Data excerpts
══════

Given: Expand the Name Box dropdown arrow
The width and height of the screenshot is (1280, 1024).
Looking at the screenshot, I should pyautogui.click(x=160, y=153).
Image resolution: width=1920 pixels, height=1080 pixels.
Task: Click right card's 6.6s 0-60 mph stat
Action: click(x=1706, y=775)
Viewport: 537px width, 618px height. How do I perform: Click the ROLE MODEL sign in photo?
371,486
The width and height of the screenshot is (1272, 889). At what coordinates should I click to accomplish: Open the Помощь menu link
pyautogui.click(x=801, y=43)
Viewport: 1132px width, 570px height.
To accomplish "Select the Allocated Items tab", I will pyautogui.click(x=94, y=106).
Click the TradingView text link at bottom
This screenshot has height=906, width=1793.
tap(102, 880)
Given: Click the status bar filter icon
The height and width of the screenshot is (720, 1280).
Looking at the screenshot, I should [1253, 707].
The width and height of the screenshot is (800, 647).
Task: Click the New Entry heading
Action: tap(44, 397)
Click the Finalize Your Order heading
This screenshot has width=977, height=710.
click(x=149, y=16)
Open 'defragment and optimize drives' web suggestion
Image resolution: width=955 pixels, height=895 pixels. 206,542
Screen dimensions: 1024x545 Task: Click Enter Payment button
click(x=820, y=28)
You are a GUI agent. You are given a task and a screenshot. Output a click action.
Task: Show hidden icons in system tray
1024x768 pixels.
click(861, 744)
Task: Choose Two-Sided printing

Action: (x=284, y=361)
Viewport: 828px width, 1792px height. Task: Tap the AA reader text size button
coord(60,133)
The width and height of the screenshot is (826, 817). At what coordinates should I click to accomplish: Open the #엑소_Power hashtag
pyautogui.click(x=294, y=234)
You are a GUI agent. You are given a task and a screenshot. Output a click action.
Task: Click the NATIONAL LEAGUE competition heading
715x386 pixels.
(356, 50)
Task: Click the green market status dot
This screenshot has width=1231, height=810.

══════

▶ **Work item**
Extract the full set of entries word for word.

▶ **Solution**
Given: Expand the Name Box dropdown arrow
The width and height of the screenshot is (1280, 1024).
Looking at the screenshot, I should pyautogui.click(x=160, y=153).
Image resolution: width=1920 pixels, height=1080 pixels.
Task: Click right card's 6.6s 0-60 mph stat
Action: click(x=1706, y=775)
Viewport: 537px width, 618px height. How do I perform: Click the ROLE MODEL sign in photo?
371,486
The width and height of the screenshot is (1272, 889). At what coordinates should I click to accomplish: Open the Помощь menu link
pyautogui.click(x=801, y=43)
Viewport: 1132px width, 570px height.
To accomplish "Select the Allocated Items tab", I will pyautogui.click(x=94, y=106).
Click the TradingView text link at bottom
This screenshot has height=906, width=1793.
tap(102, 880)
Given: Click the status bar filter icon
The height and width of the screenshot is (720, 1280).
Looking at the screenshot, I should [1253, 707].
The width and height of the screenshot is (800, 647).
Task: Click the New Entry heading
Action: tap(44, 397)
Click the Finalize Your Order heading
This screenshot has width=977, height=710.
click(x=149, y=16)
Open 'defragment and optimize drives' web suggestion
Image resolution: width=955 pixels, height=895 pixels. 206,542
Screen dimensions: 1024x545 Task: Click Enter Payment button
click(x=820, y=28)
You are a GUI agent. You are given a task and a screenshot. Output a click action.
Task: Show hidden icons in system tray
1024x768 pixels.
click(861, 744)
Task: Choose Two-Sided printing

Action: (x=284, y=361)
Viewport: 828px width, 1792px height. Task: Tap the AA reader text size button
coord(60,133)
The width and height of the screenshot is (826, 817). At what coordinates should I click to accomplish: Open the #엑소_Power hashtag
pyautogui.click(x=294, y=234)
You are a GUI agent. You are given a task and a screenshot. Output a click action.
Task: Click the NATIONAL LEAGUE competition heading
715x386 pixels.
(356, 50)
Task: Click the green market status dot
This screenshot has width=1231, height=810.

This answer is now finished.